In academia, researchers use statistical thresholds to decide whether a hypothesis is likely to be true. An unintended consequence of statistical thresholds is that they may lead to p-hacking. The term p-hacking refers to research choices being made in such a way as to artificially inflate statistical significance. Approaches to p-hacking can take various forms, including in the way data is cleaned, variables defined, and specifications chosen.
Concerns about the propensity for p-hacking to undermine research credibility in recent years have led to increased interest in pre-analysis plan and pre-registration, among other tools (see a new IZA discussion paper for more on this).
In another new IZA discussion paper, Abel Brodeur, Nikolai Cook, and Anthony Heyes investigate the extent of p-hacking for studies using the online platform Amazon Mechanical Turk (MTurk). This platform has seen an unequaled increase in use in economics and management research over the past decade, partly due to giving researchers the ability to build large samples at low cost. However, in parallel with the growth in use of MTurk has come a growing suspicion in some research communities about the reliability of results from studies using it.
Substantial p-hacking and publication bias found
The paper provides the first systematic investigation of the statistical practices of the research community itself when using MTurk, and the extent to which those practices render MTurk-based empirical results untrustworthy. The practices under study are those that have become focal in recent assessments of research credibility elsewhere, namely (1) p-hacking, (2) publication bias (or selective publication), and (3) the presentation of results from plausibly under-powered samples.

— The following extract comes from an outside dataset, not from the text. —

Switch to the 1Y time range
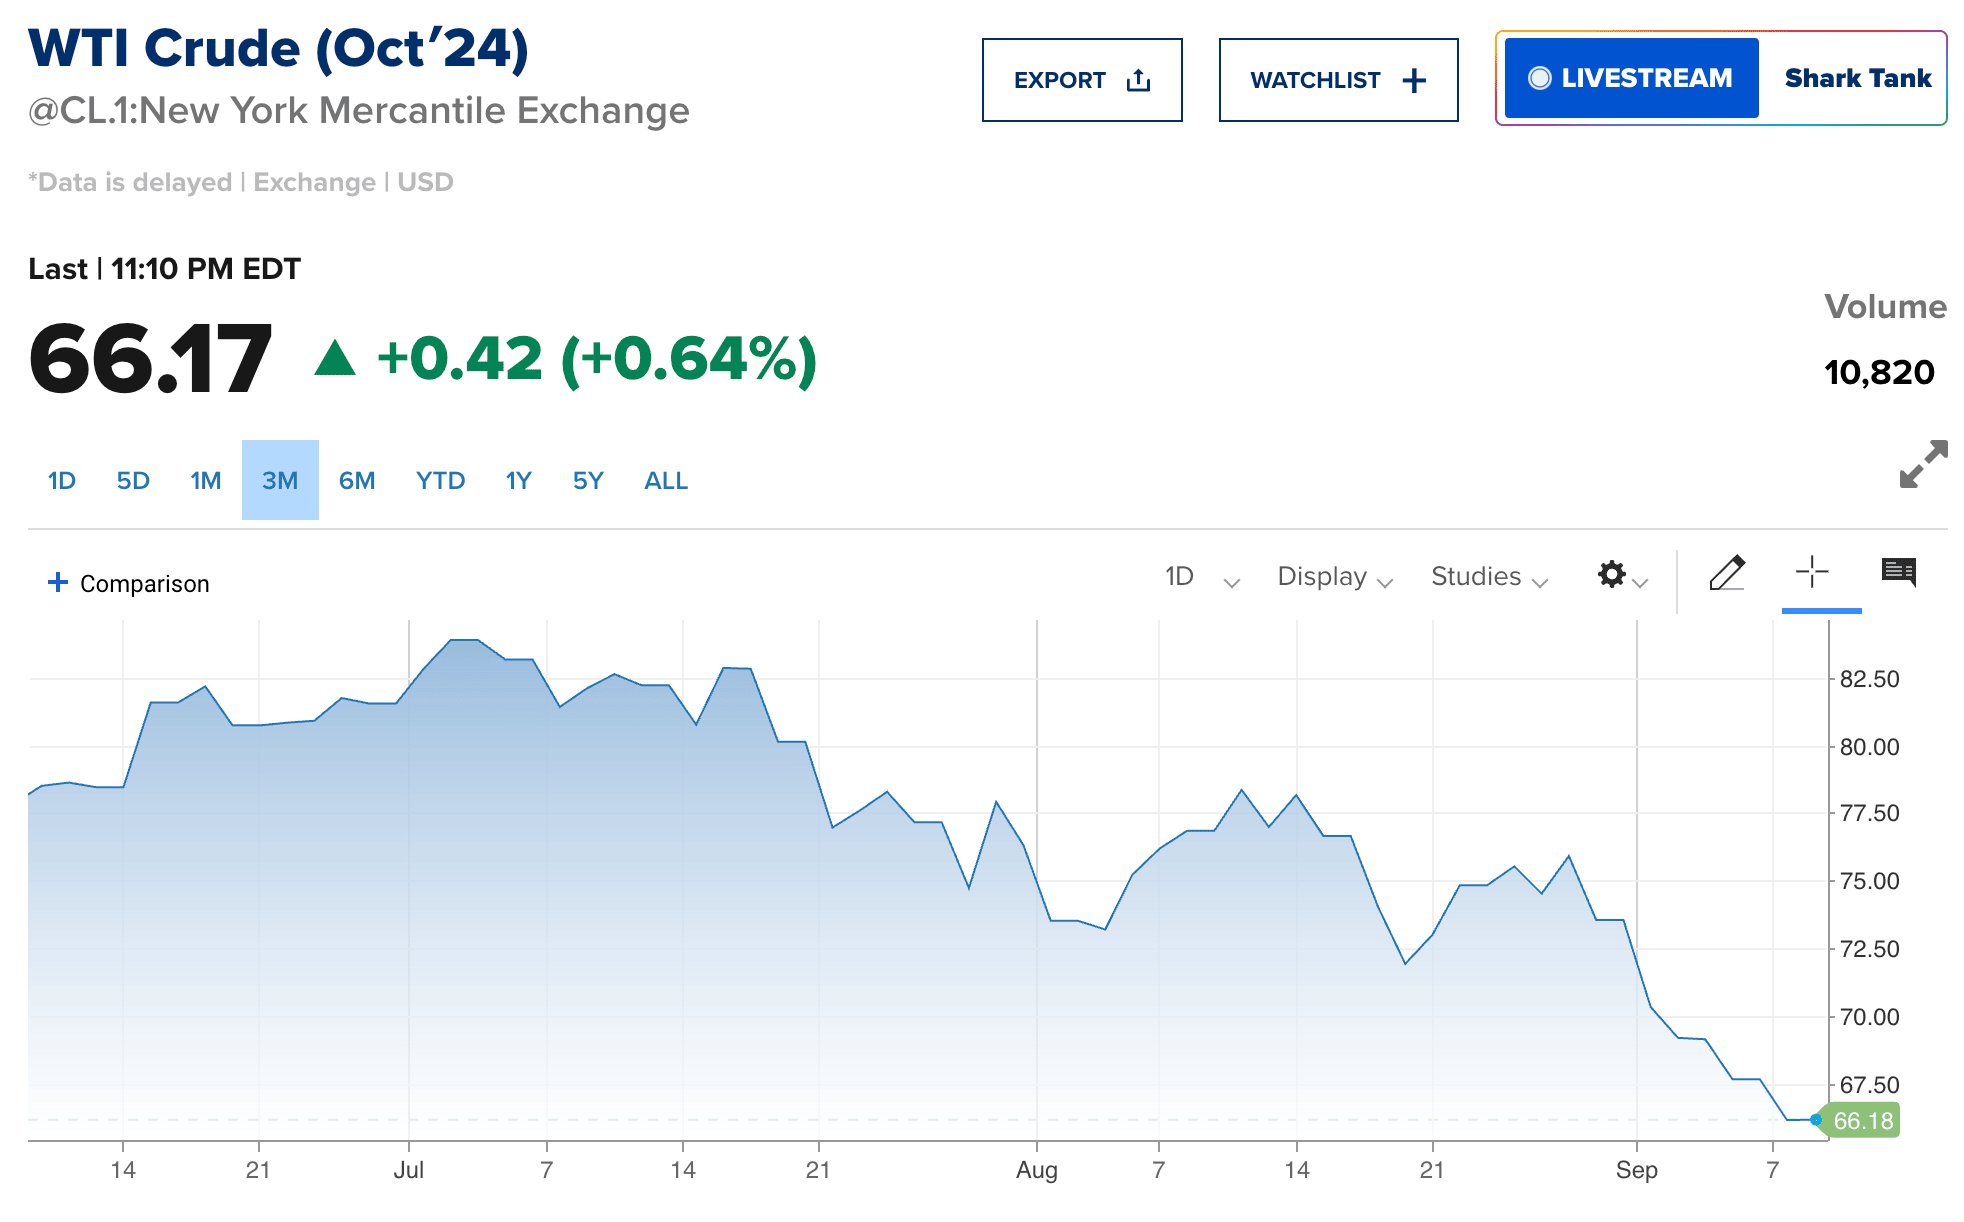1964x1222 pixels. pyautogui.click(x=518, y=480)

The authors analyze the universe of hypothesis tests from MTurk papers published in all journals categorized as either 4 or 4* in the 2018 edition of the Association of Business School’s Academic Journal Guide between 2010 and 2020, around 23,000 in total. Their findings suggest that the distribution of test statistics (see figure below) from MTurk exhibits patterns consistent with the presence of considerable p-hacking and publication bias.
It exhibits a pronounced global and local maximum around a z-statistic value of 1.96, corresponding to the widely accepted threshold required for statistical significance at the 5% level, or a p-value of 0.05. This maximum is coupled with a shift of mass away from the marginally statistically insignificant interval, indicative of p-hacking.
This pattern of test statistics is persistent over time and roughly as present in papers published in elite (rank 4*) and top (rank 4) journals.
The extent of the problem varies across the business, economics, management and marketing research fields (with marketing especially afflicted).
Underpowered studies with small sample sizes
The power of a statistical test is the probability of detecting an effect (rejecting the null hypothesis of no effect) if a true effect is present to detect. The appropriate choice of sample size, and therefore level of power, is a central element of experimental research design.
However, most MTurk studies use small sample sizes (with a median number of 249 subjects per experiment) without giving justification as to how a particular sample size was chosen. Cost does not seem to be the reason as the average cost of an additional data point (in the analyzed sample of studies) is 1.30 USD – and less than 1 USD in 70 percent of cases.
More rigorous attention to statistical practice needed
The authors describe their findings as “in one sense pessimistic and in another optimistic.” On the one hand, they find the credibility of results contained in the existing corpus of research using the MTurk platform to be substantially compromised: “If a reader were to pick at random a study from our sample, our analysis points to this result being unlikely to be replicable.”
On the other hand, the flaws they identify relate to the way in which MTurk experiments are conducted, and results selected for publication, by the research community, rather than flaws inherent to the platform itself. This distinction is important as it suggests that there is no reason – at least from this perspective – for researchers to discontinue to use MTurk and other similar platforms.
Instead, the authors call for more rigorous attention to statistical practice. In particular, the use of larger samples to provide appropriately powered experiments should become more common – which seems feasible, given that this is an area of research where data points can be purchased on the cheap.